DATA TO USE:
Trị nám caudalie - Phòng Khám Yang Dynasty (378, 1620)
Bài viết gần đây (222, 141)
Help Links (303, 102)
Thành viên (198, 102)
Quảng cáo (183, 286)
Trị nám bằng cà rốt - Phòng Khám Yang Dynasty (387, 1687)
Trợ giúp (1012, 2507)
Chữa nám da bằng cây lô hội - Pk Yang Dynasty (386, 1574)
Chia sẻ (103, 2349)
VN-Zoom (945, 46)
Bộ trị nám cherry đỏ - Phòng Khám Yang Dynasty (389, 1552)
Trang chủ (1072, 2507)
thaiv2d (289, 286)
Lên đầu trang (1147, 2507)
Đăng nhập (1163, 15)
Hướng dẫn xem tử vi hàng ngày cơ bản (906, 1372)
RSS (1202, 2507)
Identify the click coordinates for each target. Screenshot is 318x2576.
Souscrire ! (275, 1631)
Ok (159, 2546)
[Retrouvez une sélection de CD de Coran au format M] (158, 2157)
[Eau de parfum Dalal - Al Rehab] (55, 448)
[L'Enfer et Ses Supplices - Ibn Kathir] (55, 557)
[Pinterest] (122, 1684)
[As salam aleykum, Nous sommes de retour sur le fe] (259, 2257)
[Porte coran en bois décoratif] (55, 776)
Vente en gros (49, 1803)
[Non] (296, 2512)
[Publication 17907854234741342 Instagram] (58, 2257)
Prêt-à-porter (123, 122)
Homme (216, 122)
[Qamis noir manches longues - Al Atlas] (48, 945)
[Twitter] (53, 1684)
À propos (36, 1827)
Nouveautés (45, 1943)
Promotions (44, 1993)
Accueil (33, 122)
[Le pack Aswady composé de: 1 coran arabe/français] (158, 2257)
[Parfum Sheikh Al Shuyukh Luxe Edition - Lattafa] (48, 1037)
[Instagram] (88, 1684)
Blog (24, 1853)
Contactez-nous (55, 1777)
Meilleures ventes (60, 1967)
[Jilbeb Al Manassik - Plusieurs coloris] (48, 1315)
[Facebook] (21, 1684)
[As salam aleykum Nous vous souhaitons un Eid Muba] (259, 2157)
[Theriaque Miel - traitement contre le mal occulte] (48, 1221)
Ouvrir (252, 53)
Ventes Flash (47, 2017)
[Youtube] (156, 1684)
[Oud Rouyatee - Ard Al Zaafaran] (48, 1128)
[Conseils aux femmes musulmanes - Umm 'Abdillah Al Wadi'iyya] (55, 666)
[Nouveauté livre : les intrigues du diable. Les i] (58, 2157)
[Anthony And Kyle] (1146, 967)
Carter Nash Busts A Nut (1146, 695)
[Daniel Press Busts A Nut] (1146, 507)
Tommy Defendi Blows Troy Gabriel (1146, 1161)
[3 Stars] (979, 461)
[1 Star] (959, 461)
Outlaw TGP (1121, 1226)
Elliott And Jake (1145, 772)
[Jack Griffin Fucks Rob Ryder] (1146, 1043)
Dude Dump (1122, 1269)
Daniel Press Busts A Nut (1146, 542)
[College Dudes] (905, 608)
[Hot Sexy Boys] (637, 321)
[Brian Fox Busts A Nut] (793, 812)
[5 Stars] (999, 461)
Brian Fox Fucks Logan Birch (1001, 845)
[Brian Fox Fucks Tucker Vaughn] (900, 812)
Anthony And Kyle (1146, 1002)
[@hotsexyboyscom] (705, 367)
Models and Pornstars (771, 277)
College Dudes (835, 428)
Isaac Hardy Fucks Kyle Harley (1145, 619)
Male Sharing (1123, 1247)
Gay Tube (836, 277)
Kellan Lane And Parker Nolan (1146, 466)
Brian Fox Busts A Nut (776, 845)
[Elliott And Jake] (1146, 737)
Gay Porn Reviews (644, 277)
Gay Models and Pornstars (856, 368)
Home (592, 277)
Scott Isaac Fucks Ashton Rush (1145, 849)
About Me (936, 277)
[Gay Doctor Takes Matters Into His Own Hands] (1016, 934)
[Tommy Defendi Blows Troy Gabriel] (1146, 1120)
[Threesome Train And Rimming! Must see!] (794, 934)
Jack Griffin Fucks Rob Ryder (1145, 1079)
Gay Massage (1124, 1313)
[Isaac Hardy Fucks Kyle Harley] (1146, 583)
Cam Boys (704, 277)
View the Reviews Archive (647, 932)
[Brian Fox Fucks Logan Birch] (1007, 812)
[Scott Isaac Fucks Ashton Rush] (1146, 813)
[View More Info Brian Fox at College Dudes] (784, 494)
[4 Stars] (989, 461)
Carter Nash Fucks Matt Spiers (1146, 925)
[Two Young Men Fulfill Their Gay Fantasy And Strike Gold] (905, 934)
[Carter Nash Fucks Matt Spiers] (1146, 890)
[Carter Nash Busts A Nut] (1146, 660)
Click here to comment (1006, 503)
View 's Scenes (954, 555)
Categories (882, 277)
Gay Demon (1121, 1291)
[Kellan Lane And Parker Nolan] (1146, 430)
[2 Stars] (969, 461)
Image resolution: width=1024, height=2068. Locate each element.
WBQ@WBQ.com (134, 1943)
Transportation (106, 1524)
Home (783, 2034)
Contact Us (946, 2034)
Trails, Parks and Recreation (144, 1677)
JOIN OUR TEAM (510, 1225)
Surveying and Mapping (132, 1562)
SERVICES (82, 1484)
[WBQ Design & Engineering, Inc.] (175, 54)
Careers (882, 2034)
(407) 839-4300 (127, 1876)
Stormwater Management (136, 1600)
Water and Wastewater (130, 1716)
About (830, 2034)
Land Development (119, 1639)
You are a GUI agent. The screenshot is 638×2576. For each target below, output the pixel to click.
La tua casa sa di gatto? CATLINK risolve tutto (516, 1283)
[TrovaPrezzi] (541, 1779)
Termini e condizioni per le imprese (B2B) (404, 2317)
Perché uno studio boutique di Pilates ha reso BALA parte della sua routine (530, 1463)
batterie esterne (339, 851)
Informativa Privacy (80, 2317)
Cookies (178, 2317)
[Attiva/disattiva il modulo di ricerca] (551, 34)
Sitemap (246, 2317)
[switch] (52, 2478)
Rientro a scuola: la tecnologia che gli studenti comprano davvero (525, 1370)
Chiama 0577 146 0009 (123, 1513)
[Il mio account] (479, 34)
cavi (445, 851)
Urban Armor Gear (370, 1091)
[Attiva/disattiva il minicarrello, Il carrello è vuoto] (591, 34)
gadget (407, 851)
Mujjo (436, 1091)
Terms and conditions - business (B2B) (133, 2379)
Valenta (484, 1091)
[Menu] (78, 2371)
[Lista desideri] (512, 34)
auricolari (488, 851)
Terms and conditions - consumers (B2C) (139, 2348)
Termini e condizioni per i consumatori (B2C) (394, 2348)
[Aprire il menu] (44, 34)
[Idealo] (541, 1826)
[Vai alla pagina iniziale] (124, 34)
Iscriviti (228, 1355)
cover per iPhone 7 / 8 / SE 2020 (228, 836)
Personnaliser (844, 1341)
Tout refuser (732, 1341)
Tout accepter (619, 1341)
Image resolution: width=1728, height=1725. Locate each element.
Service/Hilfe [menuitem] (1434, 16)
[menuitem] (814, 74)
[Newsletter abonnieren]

YOUR ASSIGNMENT: Precisely the lines between those holding "Chia sẻ (103, 2349)" and "[Non] (296, 2512)", inclusive, are to be reproduced from the listing above, with nothing added.

FINAL ANSWER:
Chia sẻ (103, 2349)
VN-Zoom (945, 46)
Bộ trị nám cherry đỏ - Phòng Khám Yang Dynasty (389, 1552)
Trang chủ (1072, 2507)
thaiv2d (289, 286)
Lên đầu trang (1147, 2507)
Đăng nhập (1163, 15)
Hướng dẫn xem tử vi hàng ngày cơ bản (906, 1372)
RSS (1202, 2507)
Identify the click coordinates for each target. Screenshot is 318x2576.
Souscrire ! (275, 1631)
Ok (159, 2546)
[Retrouvez une sélection de CD de Coran au format M] (158, 2157)
[Eau de parfum Dalal - Al Rehab] (55, 448)
[L'Enfer et Ses Supplices - Ibn Kathir] (55, 557)
[Pinterest] (122, 1684)
[As salam aleykum, Nous sommes de retour sur le fe] (259, 2257)
[Porte coran en bois décoratif] (55, 776)
Vente en gros (49, 1803)
[Non] (296, 2512)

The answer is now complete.